__Exercise aim__
Collect each line below that contains the word "navigation", with case counting.

————————

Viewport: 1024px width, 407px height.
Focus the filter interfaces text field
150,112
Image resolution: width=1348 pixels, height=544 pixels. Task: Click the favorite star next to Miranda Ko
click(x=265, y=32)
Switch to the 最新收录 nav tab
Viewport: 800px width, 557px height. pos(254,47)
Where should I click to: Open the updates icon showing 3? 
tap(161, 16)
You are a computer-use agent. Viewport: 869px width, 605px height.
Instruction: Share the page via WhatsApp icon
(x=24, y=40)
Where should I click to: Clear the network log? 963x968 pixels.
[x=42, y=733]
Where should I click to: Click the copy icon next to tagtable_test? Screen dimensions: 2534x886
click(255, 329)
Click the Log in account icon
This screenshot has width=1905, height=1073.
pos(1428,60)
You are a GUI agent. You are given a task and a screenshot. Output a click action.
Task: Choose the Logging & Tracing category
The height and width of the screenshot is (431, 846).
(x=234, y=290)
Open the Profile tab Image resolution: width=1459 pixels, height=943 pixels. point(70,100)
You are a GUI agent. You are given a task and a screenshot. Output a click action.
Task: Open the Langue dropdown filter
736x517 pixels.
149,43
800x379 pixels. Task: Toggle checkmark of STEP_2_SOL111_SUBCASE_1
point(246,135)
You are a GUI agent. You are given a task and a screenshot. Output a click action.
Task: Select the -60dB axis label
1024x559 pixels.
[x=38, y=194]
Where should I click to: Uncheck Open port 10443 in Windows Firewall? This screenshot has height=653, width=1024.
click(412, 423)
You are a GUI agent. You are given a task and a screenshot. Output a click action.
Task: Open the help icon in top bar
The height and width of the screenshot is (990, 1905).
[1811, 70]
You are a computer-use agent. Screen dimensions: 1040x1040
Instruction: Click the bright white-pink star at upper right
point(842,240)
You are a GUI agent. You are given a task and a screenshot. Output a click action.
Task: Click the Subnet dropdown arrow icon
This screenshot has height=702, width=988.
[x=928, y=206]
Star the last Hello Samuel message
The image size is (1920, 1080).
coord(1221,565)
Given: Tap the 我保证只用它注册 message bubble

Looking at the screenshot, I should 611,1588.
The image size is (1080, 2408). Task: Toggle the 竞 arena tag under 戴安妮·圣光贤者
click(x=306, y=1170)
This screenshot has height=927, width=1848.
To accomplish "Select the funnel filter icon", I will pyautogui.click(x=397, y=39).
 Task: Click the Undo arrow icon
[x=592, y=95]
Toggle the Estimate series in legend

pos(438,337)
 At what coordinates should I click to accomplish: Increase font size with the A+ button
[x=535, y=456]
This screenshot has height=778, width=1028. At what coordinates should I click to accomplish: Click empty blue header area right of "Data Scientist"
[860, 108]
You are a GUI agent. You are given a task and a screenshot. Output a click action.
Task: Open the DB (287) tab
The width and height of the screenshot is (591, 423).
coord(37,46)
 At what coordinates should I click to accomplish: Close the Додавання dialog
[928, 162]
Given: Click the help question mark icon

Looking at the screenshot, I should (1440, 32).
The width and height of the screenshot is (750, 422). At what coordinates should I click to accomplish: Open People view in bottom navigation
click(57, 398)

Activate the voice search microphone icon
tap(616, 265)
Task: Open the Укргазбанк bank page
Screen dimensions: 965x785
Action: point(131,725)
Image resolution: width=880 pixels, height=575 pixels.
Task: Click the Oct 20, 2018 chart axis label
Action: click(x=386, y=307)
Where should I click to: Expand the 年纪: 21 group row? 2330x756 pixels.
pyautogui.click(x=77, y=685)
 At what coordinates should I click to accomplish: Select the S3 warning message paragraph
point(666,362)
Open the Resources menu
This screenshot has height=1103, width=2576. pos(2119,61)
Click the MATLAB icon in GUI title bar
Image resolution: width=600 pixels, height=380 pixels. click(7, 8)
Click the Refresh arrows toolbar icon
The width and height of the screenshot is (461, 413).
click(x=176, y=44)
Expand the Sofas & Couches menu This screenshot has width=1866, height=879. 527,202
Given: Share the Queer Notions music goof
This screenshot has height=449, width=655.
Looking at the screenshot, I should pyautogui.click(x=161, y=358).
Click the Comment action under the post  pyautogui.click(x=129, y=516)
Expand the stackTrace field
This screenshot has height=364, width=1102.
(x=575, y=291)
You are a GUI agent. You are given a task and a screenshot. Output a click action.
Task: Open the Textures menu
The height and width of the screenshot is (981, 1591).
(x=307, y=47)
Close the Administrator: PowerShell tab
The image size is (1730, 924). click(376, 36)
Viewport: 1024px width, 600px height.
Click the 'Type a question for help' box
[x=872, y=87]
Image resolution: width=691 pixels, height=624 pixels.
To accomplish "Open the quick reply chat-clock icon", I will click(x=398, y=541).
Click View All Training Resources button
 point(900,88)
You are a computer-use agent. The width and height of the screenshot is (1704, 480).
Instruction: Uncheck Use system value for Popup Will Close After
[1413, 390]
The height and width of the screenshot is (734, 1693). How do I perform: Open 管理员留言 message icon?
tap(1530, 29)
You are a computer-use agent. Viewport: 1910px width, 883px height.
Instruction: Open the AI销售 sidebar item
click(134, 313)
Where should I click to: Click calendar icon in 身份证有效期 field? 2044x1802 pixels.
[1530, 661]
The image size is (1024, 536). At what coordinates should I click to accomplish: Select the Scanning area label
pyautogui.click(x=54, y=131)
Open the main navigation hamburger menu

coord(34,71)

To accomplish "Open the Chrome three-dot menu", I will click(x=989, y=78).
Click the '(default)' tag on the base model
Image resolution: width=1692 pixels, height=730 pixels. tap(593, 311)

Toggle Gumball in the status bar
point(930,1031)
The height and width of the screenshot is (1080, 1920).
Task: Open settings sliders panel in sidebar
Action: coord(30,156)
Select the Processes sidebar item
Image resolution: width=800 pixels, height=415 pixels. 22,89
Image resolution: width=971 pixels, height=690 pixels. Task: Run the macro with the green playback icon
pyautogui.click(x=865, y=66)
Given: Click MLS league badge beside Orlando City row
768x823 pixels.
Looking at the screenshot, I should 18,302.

————————

__Task response__
The width and height of the screenshot is (750, 422). At what coordinates should I click to accomplish: Open People view in bottom navigation
Open the main navigation hamburger menu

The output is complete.